* What is expected *
Return only the line containing "Alle zulassen (468, 1402)" and each line after it, exactly as written, through the end of the records.

---------- Provided entries ----------

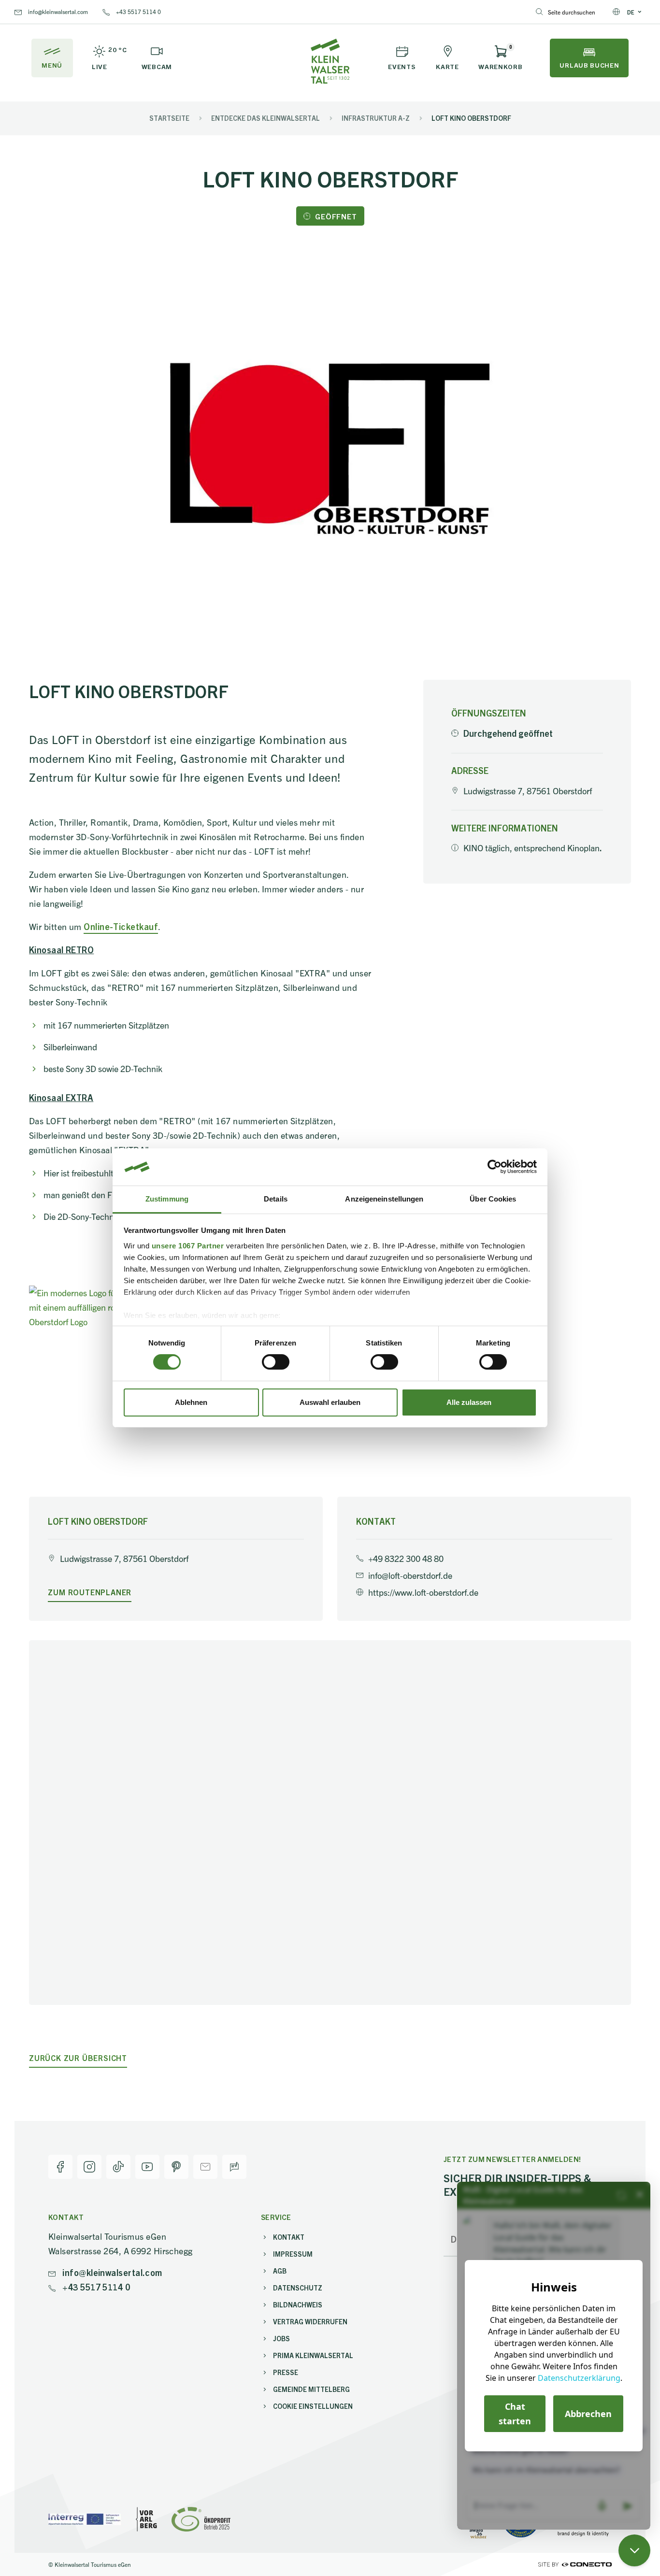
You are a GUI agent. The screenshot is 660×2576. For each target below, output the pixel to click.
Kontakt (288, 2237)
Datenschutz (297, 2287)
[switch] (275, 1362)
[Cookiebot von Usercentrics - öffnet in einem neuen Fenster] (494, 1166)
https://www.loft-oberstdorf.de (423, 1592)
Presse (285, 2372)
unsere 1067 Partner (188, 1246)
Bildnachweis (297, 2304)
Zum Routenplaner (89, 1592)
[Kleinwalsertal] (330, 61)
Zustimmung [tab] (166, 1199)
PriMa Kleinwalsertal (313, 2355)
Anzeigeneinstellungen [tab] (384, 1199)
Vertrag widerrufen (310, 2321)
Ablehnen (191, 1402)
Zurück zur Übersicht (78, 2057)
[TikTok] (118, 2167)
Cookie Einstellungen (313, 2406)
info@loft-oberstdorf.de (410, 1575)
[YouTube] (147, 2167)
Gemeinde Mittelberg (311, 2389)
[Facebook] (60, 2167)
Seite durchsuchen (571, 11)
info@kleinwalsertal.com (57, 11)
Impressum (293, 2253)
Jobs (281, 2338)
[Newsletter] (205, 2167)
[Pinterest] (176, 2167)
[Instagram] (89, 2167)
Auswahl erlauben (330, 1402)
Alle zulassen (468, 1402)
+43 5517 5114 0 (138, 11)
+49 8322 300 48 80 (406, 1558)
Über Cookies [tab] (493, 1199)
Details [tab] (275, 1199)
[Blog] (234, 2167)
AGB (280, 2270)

----------

* Exercise answer *
Alle zulassen (468, 1402)
+43 5517 5114 0 (138, 11)
+49 8322 300 48 80 (406, 1558)
Über Cookies [tab] (493, 1199)
Details [tab] (275, 1199)
[Blog] (234, 2167)
AGB (280, 2270)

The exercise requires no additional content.